The head of Louisiana’s main business association on Wednesday offered a grim take on the state’s current financial outlook: “a limping, fragile economy.”
With Louisiana facing a $1.9 billion budget shortfall, Stephen Waguespack, president of the Louisiana Association of Business and Industry, suggested lawmakers rework what’s considered discretionary spending within the state’s annual $25 billion budget. The state spends nearly 90 percent on required expenditures, while visible areas like higher education, corrections and health care are paid for with discretionary money, meaning they’re often the easiest place to make cuts.
Waguespack said if more of the budget was discretionary, more state department heads would have to plead their cases to retain funding.

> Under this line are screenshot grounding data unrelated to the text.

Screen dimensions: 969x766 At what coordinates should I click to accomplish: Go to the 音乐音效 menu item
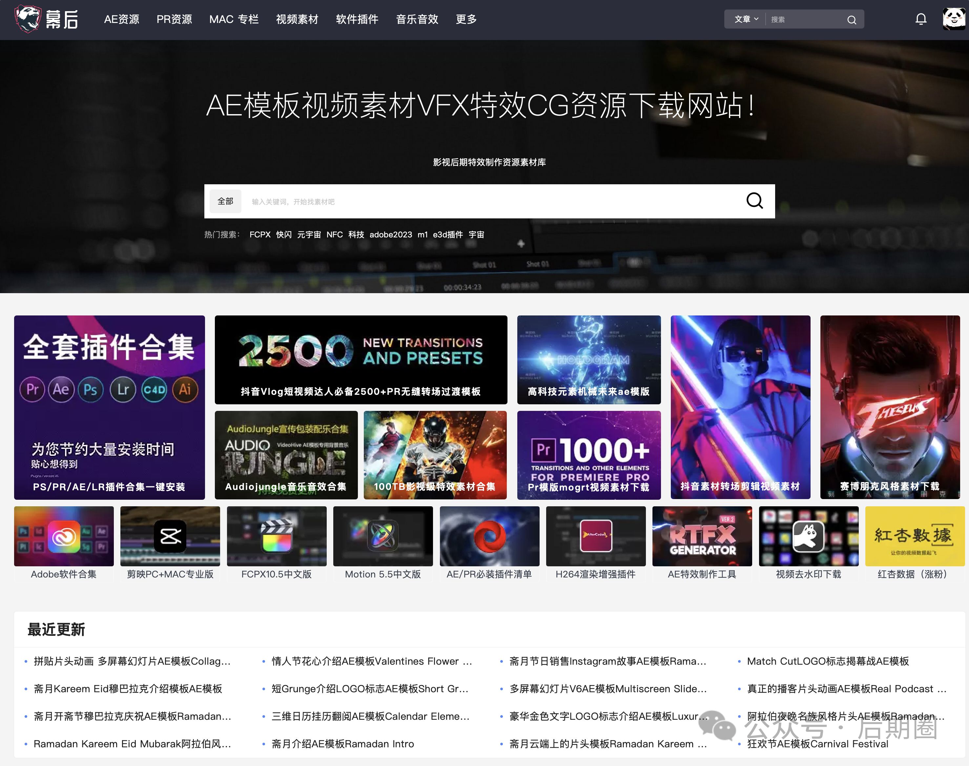pyautogui.click(x=417, y=19)
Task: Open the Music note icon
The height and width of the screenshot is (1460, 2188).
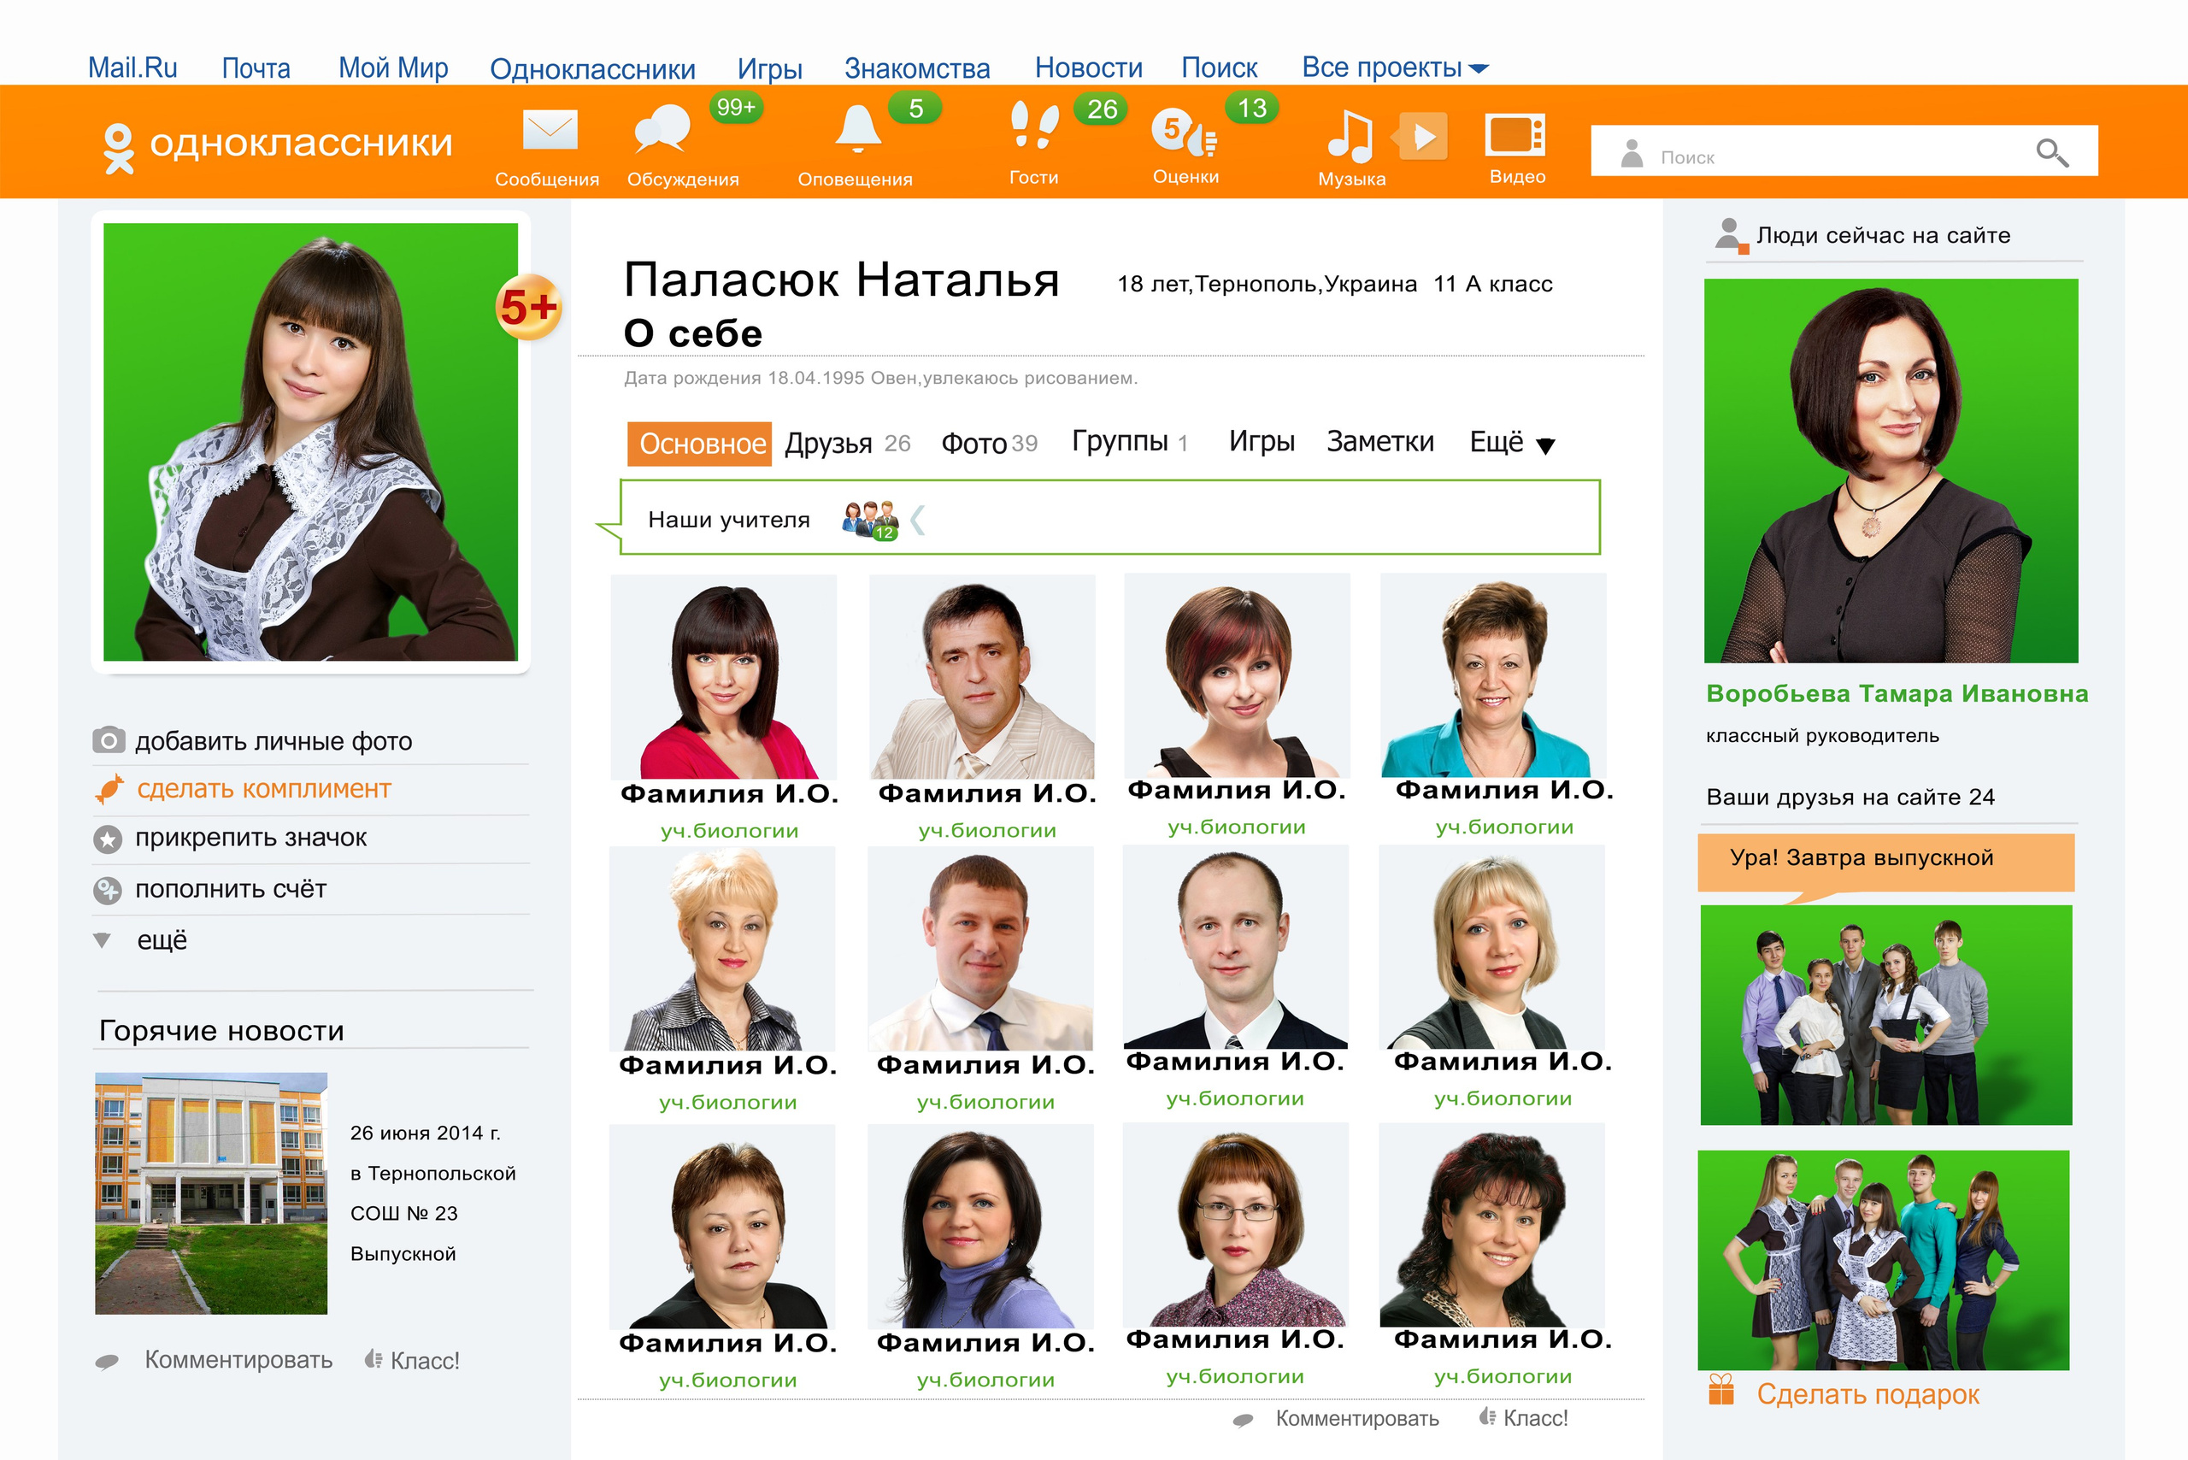Action: coord(1349,136)
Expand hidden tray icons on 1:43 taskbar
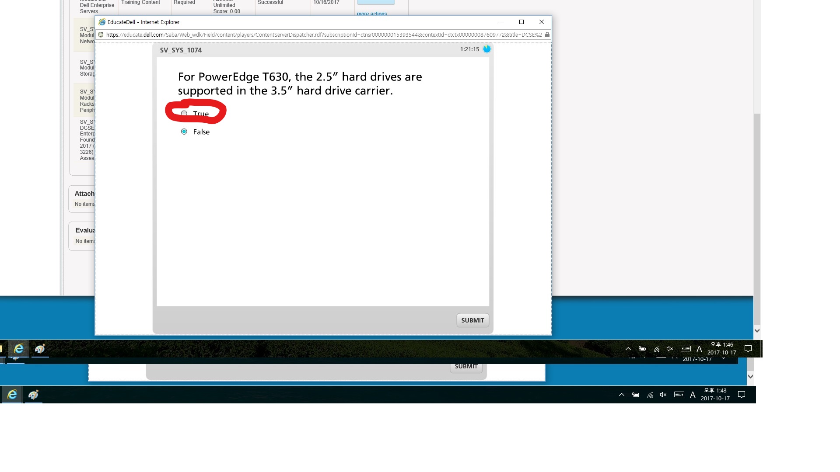Viewport: 840px width, 472px height. [x=622, y=395]
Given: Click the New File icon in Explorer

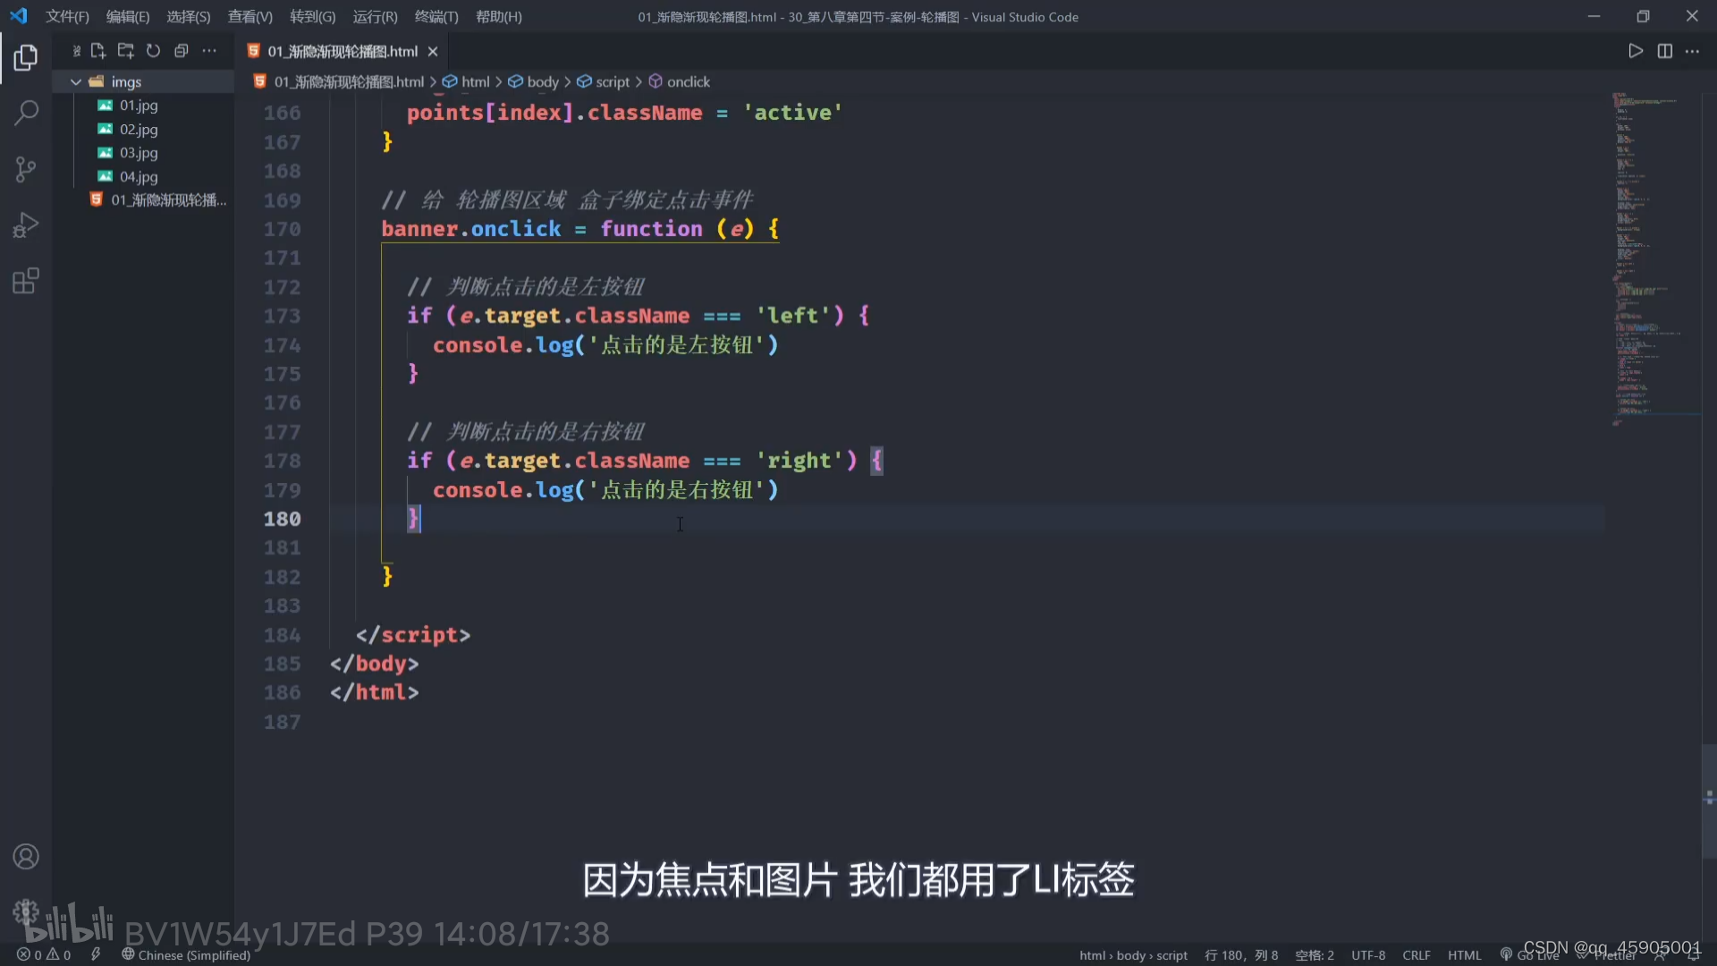Looking at the screenshot, I should coord(98,51).
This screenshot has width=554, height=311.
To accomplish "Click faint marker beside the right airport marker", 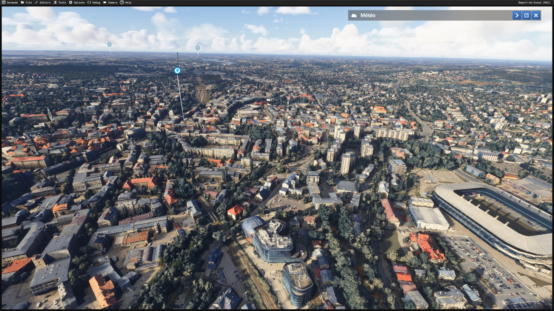I will [x=215, y=46].
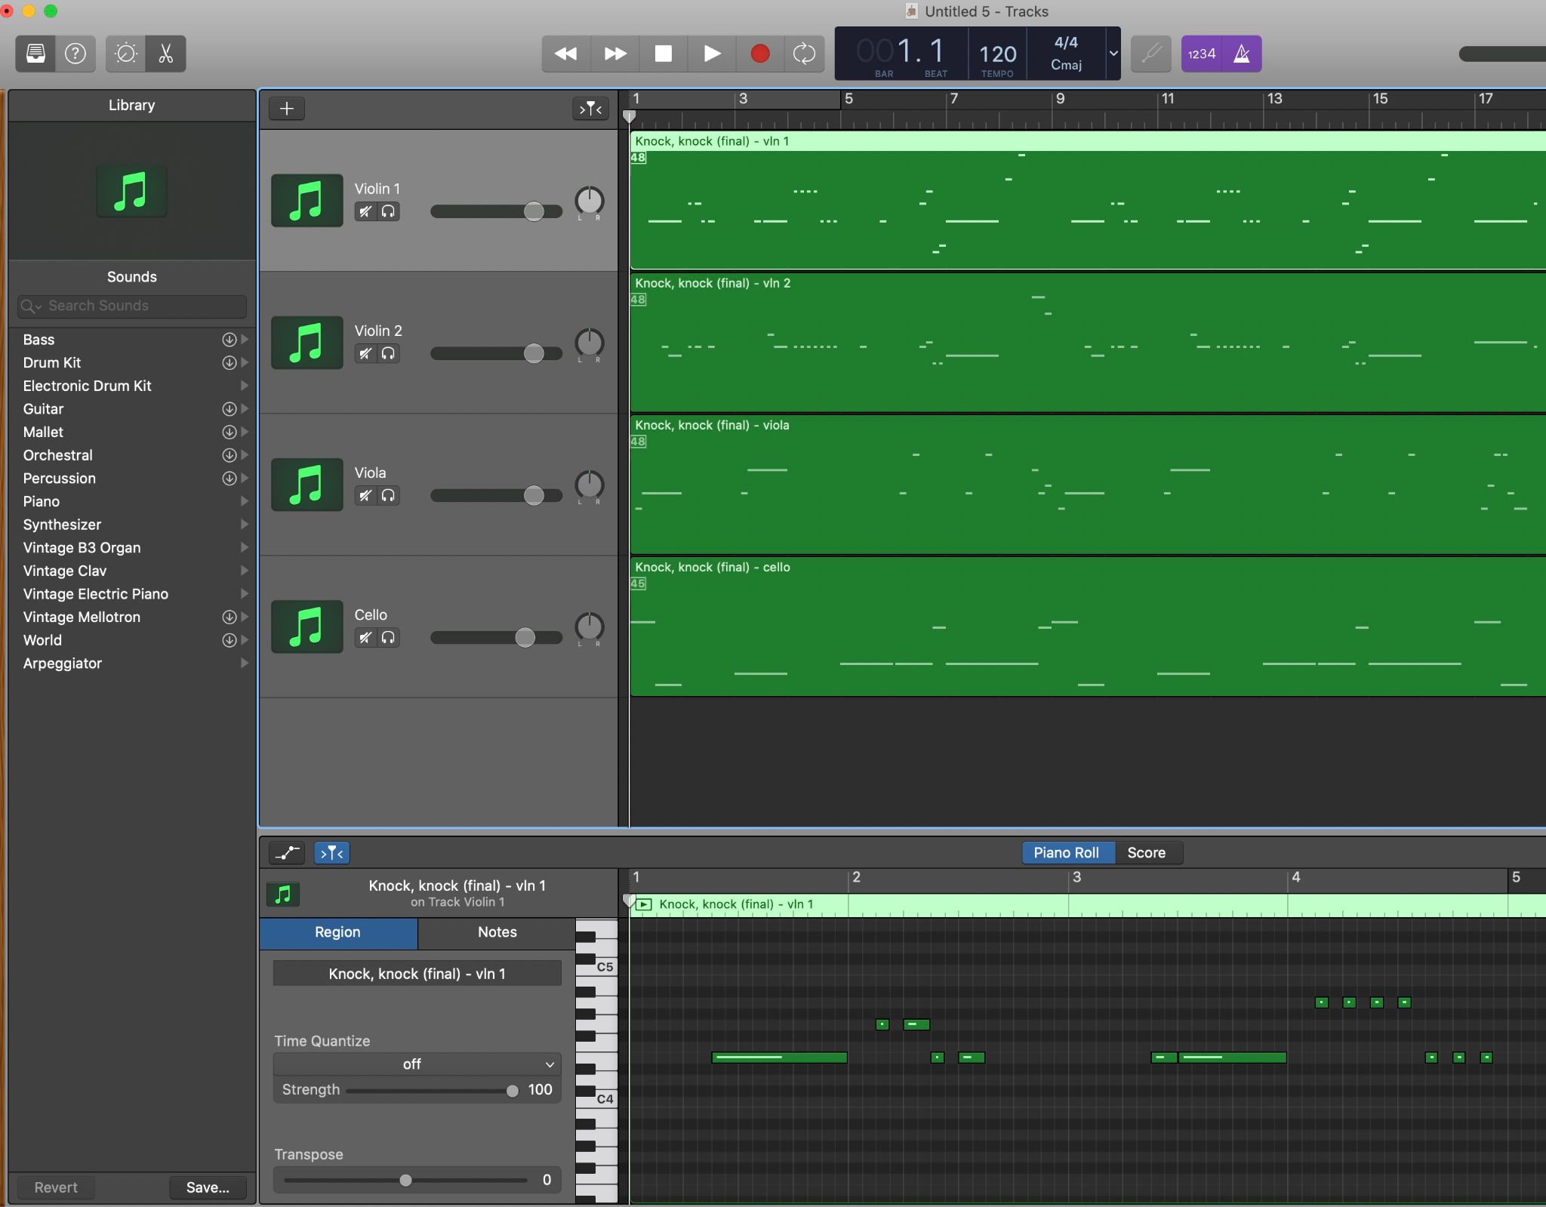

“Let’s not fool ourselves; this isn’t the first time we’ve had this conversation,” Waguespack said Wednesday at a breakfast hosted by the Jefferson Parish Chamber of Commerce. “This is the same debate we’ve had off-and-on again for decades.”
Gov. John Bel Edwards is expected to call a special session Feb. 14 to start tackling the looming fiscal crisis.
Waguespack also made a case against curtailing or ending the state’s fast-growing network of tax giveaways.
Despite the incentives, big corporations aren’t tripping over themselves to relocate to the Pelican State, he said, pointing to specialty chemical maker Albemarle Corp. and health care power Amedisys Inc., two publicly traded firms that decided last year to relocate their headquarters from Baton Rouge.
“In a soft economy like we’re facing this year going into 2016, do you really think that is going to lead us into the promised land?” he said of the incentives.
Michael Hecht, president and CEO of Greater New Orleans Inc., a regional economic development group, pointed to Louis Armstrong New Orleans International Airport as a tool for helping draw more business to the state. “I don’t think there’s any single lever that you can pull that’s going to have a greater systemic impact than airlift,” he said, “and particularly international airlift.”
Waguespack echoed other areas that he contends are primed for savings, including reining in state pension systems, which he said cost $2 billion a year.
He also said the state has too many publicly-funded four-year schools, noting that Louisiana’s 14 outnumber Florida’s 12, despite having less than a quarter of Florida’s population. That was one of several issues highlighted recently in “Cutting Classes,” The Advocate’s eight-day series examining the state of higher education in Louisiana.